La noche del martes, una mujer de origen magrebí (Amal I. B.) paseaba con sus dos hijos menores por Collado Villalba (Madrid). Sus dos hijos, de 9 y 6 años, estaban bajo su custodia. También iba con ellos otro hijo de 16 años cuya tutela era ejercida por el exmarido de Amal. Fue en ese momento en que fue aborada por su exsuegra con dos de las hijas de ésta, quienes entre las tres trataron de llevarse a la fuerza y con violencia a los menores. Y huyeron con ellos.

La separación de Amal con su exmarido había sido de lo más tormentosa. Aunque ella vive en Alicante, el hombre se encontraba en Marruecos.

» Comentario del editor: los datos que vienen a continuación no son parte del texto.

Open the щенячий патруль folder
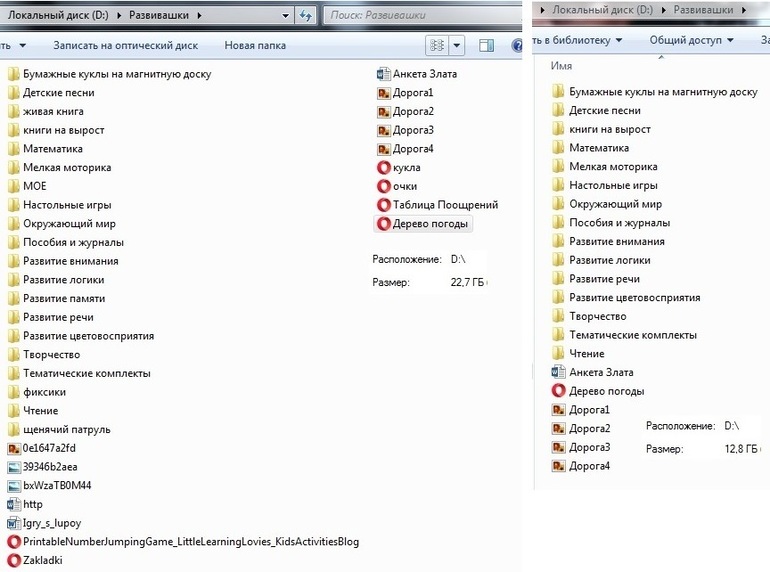 (x=66, y=430)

Previendo que las tres mujeres secuestraron a los menores para llevárselos a su padre, fue rápidamente a dar parte a la Guardia Civil de Villalba.

La Guardia Civil era consciente de que si los menores llegaban a Marruecos, el proceso de retornarles sería mucho más complicado. Por lo que comenzaron inmediatamente las investigaciones con el fin de evitar que los niños pudieran salir de España.

Las investigaciones les llevaron a la casa de Fátima, tía de los menores y una de las que llevaron a cabo el secuestro, quien tenía su domicilio en la misma localidad. Ahí tenían todo preparado para la huida, hacia la estación de autobuses de Méndez Álvaro con el fin de llegar a Algeciras y cruzar el Estrecho hasta Marruecos.

En la casa de la mujer también estaba el otro menor de 16 años, pero por voluntad propia, habiendo sido testigo de la sustracción de los menores por parte de su abuela y sus tías. Pocas horas después, los agentes detuvieron a Fátima en su domicilio y a su hermana, quien se presentó voluntariamente en las dependencias policiales.

Sin embargo, no dieron con el paradero de los menores y de su abuela. Fueron localizados en el autobús que iba en dirección a Algeciras, cuando todavía circulaba por la provincia de Córdoba. Allí recuperaron a los menores que se encontraban en perfecto estado y la abuela fue detenida.

A las tres mujeres (la abuela y dos tías de los menores) se les imputa un delito de sustracción de menores, del cual se considera al padre el inductor y autor intelectual del delito.